Null distributions of the log-likelihood ratios

The null distribution of an LLR, $p(\mathrm{LLR}\mid{\mathcal H}_{\mathrm{null}})$, may be obtained either by simulation or analytically. Simulation, such as random permutations from real data or the generation of random data from statistics of real data, can deal with a much broader range of scenarios in which analytical expressions are unattainable. However, the drawbacks are obvious: simulation can take hundreds of times longer than analytical methods to reach a satisfiable precision.

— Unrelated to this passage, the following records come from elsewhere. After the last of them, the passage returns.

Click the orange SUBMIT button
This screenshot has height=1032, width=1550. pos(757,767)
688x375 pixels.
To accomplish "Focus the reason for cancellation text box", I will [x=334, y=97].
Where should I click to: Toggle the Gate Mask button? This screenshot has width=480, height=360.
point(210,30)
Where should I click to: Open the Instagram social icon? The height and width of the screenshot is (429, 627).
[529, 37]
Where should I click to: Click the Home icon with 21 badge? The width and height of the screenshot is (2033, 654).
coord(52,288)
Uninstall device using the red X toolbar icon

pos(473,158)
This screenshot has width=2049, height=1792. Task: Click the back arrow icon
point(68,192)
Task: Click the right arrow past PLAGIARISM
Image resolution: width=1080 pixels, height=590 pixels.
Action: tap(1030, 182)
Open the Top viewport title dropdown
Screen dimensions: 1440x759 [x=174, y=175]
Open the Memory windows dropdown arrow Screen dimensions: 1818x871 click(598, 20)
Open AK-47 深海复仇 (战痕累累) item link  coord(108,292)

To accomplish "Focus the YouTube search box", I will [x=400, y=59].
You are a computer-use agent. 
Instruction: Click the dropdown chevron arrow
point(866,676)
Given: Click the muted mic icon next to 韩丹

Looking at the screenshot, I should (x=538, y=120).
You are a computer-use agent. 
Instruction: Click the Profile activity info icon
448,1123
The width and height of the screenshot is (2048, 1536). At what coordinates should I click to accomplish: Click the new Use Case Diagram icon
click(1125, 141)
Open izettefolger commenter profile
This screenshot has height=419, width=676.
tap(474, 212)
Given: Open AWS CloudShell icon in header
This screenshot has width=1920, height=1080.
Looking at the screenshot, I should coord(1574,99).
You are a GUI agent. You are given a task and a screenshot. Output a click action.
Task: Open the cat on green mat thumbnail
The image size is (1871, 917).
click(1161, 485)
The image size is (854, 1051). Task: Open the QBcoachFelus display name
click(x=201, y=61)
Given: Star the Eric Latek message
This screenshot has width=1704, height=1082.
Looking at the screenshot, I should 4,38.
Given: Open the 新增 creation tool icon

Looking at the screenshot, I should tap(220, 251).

Here we obtained analytical expressions of $p(\mathrm{LLR}\mid{\mathcal H}_{\mathrm{null}})$ for all the Likelihood ratio tests.

Correlation test

${\mathcal H}_{\mathrm{null}}^{\mathrm{(0)}}=A\quad B$ indicates no correlation between $A$ and $B$. Therefore, we can start from

\[\tilde{B}_i\sim\mathrm{i.i.d\ }N(0,1).\]

In order to simulate the supernormalization step, we normalize $\tilde{B}_i$ into $B_i$ with zero mean and unit variance as:

\[B_i\equiv\frac{\tilde{B}_i-\bar{\tilde{B}}_i}{\sigma_{\tilde{B}}},\hspace{3em}\bar{\tilde{B}}\equiv \frac{1}{n}\sum_{i=1}^n\tilde{B}_i,\hspace{3em}\sigma_{\tilde{B}}^2\equiv\frac{1}{n}\sum_{i=1}^n\left(\tilde{B}_i-\bar{\tilde{B}}\right)^2.\]

Transform the random variables $\{\tilde{B}_i\}$ by defining

\[\begin{aligned} X_1 &\equiv \frac{1}{\sqrt{n}}\sum_{i=1}^nA_i\tilde{B}_i,\\ X_2 &\equiv \frac{1}{\sqrt{n}}\sum_{i=1}^n\tilde{B}_i,\\ X_3 &\equiv \left(\sum_{i=1}^n\tilde{B}_i^2\right)-X_1^2-X_2^2. \end{aligned}\]

Since $\tilde{B}_i\sim\mathrm{i.i.d\ }N(0,1)$, we can easily verify that $X_1,X_2,X_3$ are independent, and

\[X_1\sim N(0,1),\hspace{3em}X_2\sim N(0,1),\hspace{3em}X_3\sim\chi^2(n-2).\]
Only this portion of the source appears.